Jeff walks in first followed by Jess and me. They say, "Hey, look who we found..." and I give a big syrupy hello and ask if he remembers me. He looks terrified and first asks if we have any children together.

(My lips to God's ears - I would have traded my eye teeth for a four-year-old with a baby mullet and a trucker hat.)

I reassured him that I wasn't there for child support, but he kept pretending not to know me. So, I thickened up the accent and said, "Well, I sure remember you!" and planted a loud kiss on his cheek that left some lipstick behind. Bryan barged in on cue and demanded, "what the hell are you doing with my wife?"

Now, Bryan actually can look quite mean. That night? Not so much. In his defense, Jeff and Jessica were giggling their asses off, so he couldn't really find his motivation.

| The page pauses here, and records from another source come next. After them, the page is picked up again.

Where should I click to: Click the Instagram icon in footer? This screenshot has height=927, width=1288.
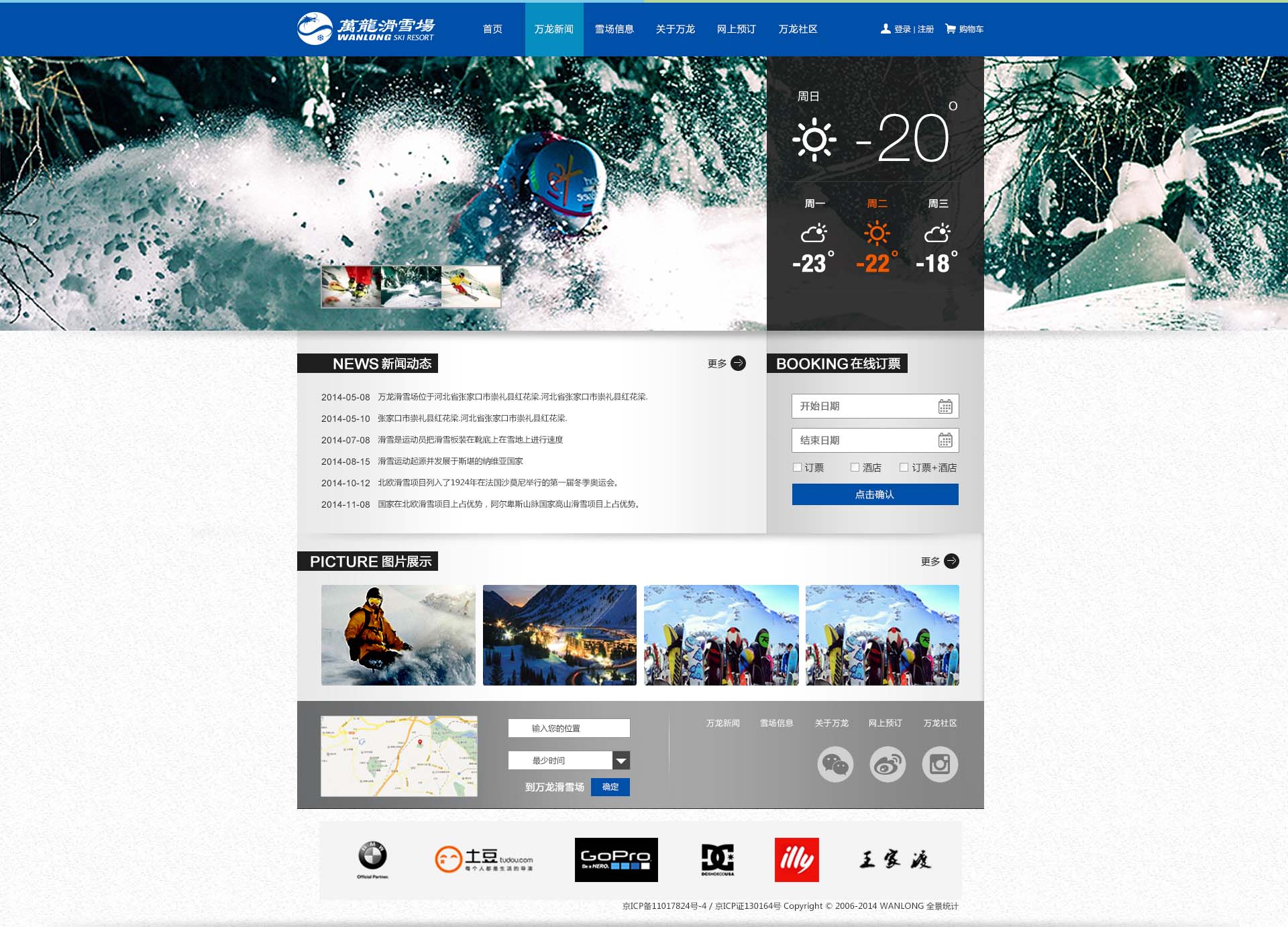click(940, 764)
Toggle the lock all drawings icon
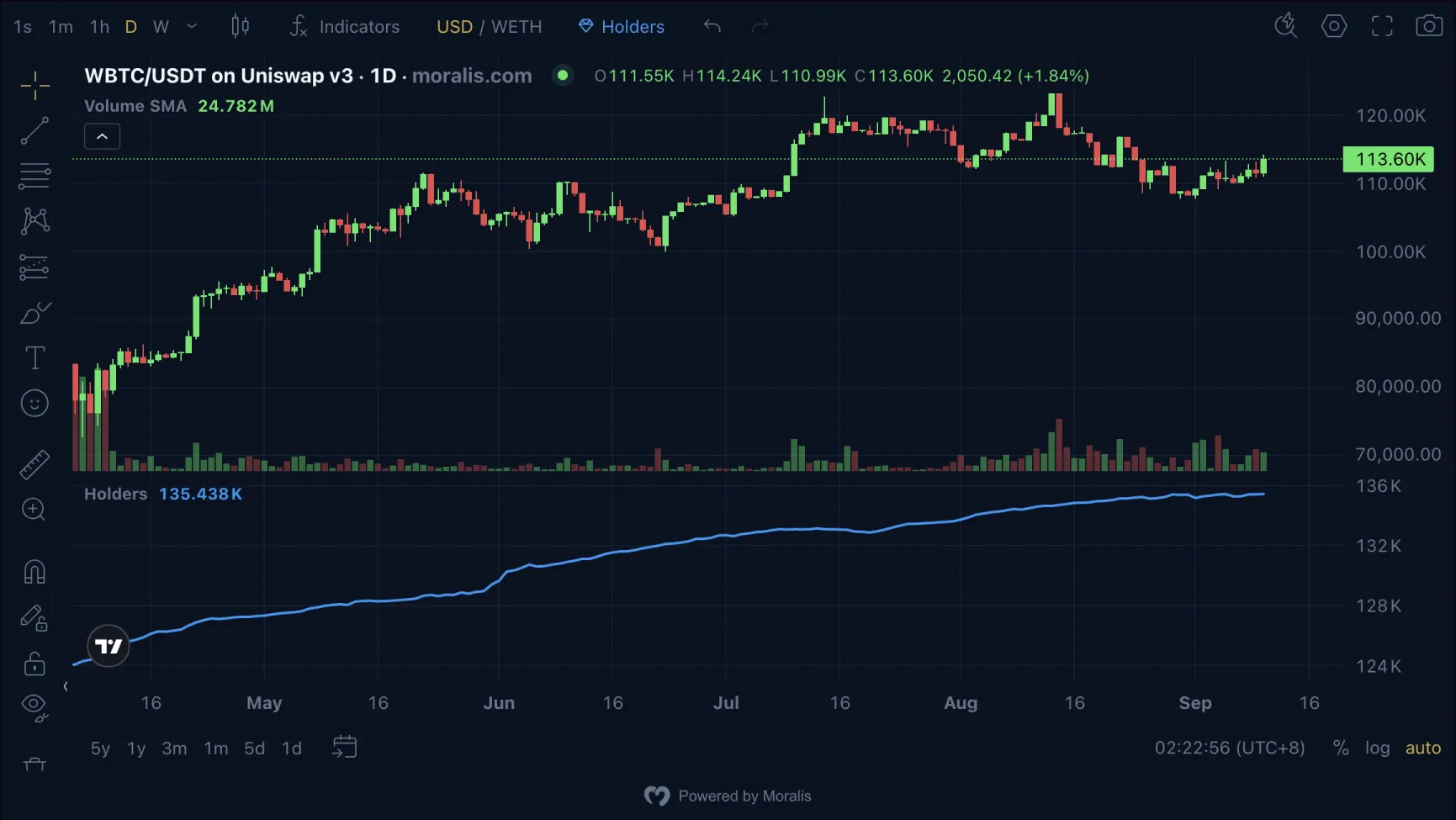1456x820 pixels. click(x=34, y=664)
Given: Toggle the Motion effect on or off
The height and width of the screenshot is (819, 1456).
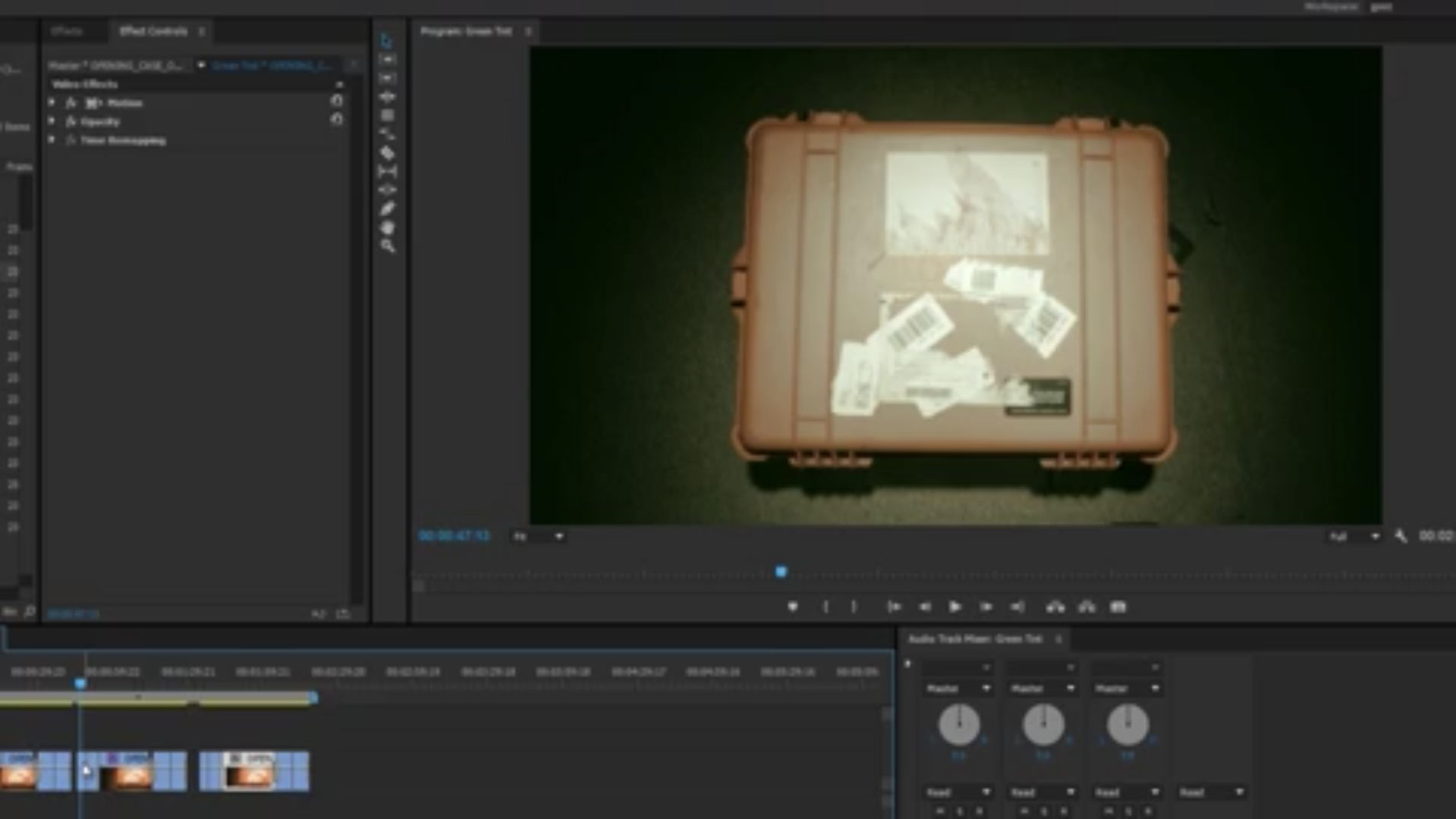Looking at the screenshot, I should click(x=70, y=102).
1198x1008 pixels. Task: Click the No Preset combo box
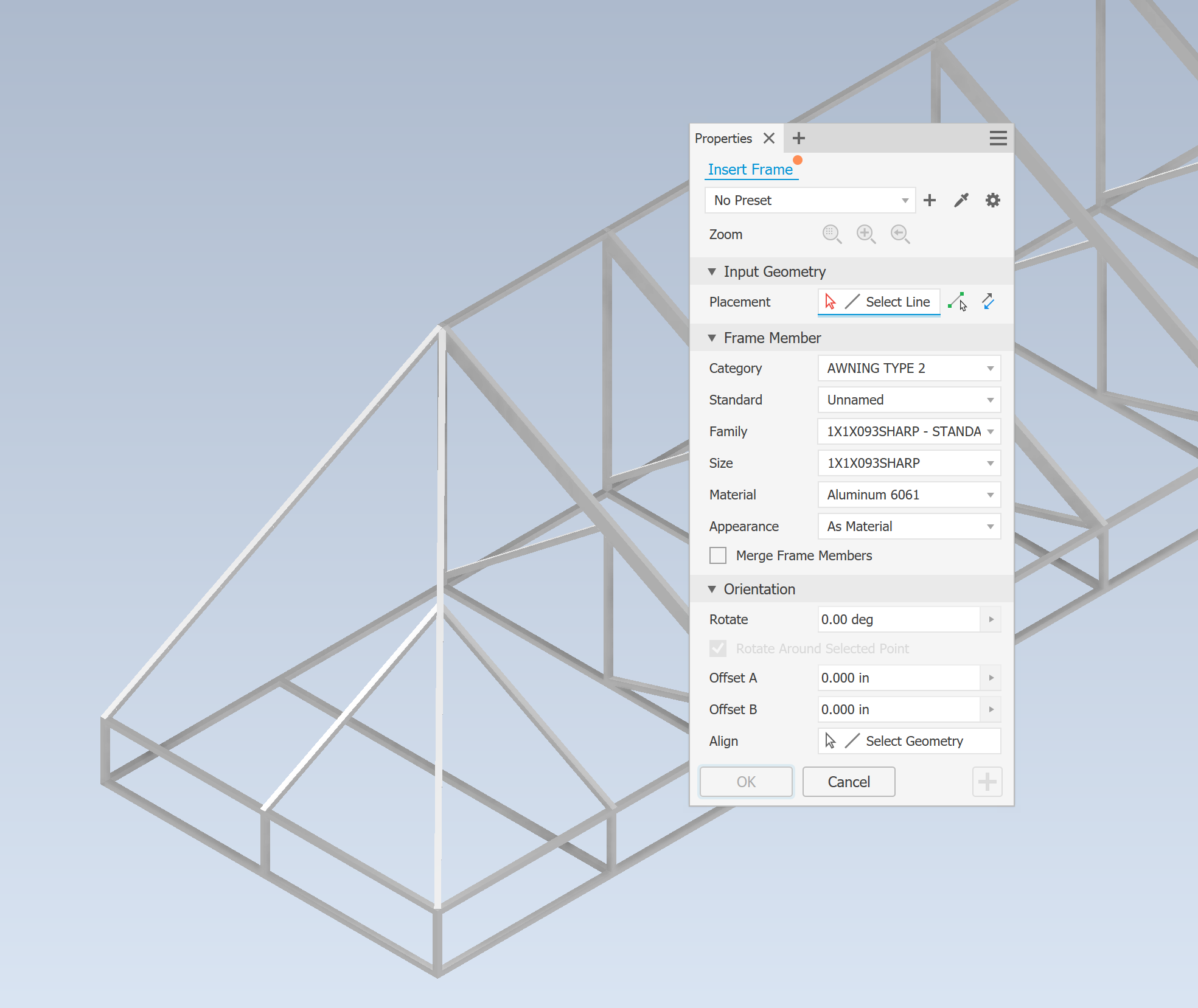click(x=809, y=200)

However, that may have saved Matt from a cardiac incident. He was staring wide-eyed as if halfway-upset Bryan had a chainsaw and a leather mask. Soon after that, Matt realized it's a set up since almost everyone was giggling.

Quote of the night:
Bryan: That's a very nice car you have out there.
Matt: You can have it.

So, of course we all sat down and laughed. And it was much more fun laughing about it together than seperately all these years. It may have just been a simple and poorly executed practical joke, but I truly haven't had such a good time in years. There's nothing like being home with the people you love. And, of course, people who got drunk once and tried to mac on you.